バーク『フランス革命の省察』(69)時効原理の意味
《このように見てくるならば、時効とは過去と現在の連続性、政治的秩序のすべての部分間の連帯性等、その洞察が正しい政治的推論の本質的条件をなすごとき諸々の事実の法的表現にほかならぬことが分かる。現実的諸事実に対する顧慮と新しく必要とされる条件への配慮の結合はバークが説く実践的教説の根柢に存在しており、それはちょうど一般原理への顧慮とその特殊的応用への顧慮の程よい均衡が彼の哲学を支えているのと同様である》(L・スティーヴン『十八世紀イギリス思想史 下』(筑摩叢書)中野好之訳、p. 108)

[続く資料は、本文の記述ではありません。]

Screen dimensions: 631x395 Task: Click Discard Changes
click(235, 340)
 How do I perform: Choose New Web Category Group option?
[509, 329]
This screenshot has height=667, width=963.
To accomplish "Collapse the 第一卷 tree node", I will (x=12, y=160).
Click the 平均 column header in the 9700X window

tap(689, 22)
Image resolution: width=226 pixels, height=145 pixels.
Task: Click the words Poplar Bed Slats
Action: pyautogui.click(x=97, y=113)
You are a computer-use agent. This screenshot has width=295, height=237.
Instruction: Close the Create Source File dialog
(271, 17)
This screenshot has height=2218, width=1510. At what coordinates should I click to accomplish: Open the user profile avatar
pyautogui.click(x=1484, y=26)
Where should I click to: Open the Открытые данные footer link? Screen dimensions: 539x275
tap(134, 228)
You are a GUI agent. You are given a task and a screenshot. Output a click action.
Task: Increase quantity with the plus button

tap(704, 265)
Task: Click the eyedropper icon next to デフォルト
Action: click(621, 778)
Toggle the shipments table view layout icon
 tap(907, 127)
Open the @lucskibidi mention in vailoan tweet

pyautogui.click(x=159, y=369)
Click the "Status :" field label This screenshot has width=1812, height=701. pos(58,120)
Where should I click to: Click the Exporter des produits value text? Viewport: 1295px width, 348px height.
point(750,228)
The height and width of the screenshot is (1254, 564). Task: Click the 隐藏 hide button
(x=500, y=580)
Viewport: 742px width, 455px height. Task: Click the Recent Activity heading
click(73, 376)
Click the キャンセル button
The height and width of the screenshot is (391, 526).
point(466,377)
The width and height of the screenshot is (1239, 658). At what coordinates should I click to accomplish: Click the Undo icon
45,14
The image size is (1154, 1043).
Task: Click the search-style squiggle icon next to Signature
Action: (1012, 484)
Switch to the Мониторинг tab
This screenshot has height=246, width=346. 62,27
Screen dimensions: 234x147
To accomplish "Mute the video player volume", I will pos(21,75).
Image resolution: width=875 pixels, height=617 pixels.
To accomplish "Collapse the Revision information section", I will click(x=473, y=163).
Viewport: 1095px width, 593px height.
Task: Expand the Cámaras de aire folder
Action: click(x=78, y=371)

<時効>とは、過去から現在までの時間の積み重ねの上に成り立つ原理である。そこには、変更の必要を認めなかったという意味で、多くの人々の暗黙の了解があったと考えられる。また、もう1つ大切なことは、<時効>の原理は、今の権力者の権力を免れた客観的な原理だということである。<時効>を認めないとすれば、権力者の恣意に振り回されることとなり、社会秩序は非常に不安定なものとなってしまうであろう。
《「古い制度の存在理由の消滅後も依然としてそのお荷物だけを維持しつづけるのは愚劣なことである。それはちょうど保存のために用いられる薬物の価値にならぬような屍体を迷信深く防腐しようとするようなものだ」と彼は述べる。その同じ演説で彼はさらに「もしも私が公正な仕方で改革しえないならは、私はゆめゆめ改革を起こそうとは思わない」と付言する。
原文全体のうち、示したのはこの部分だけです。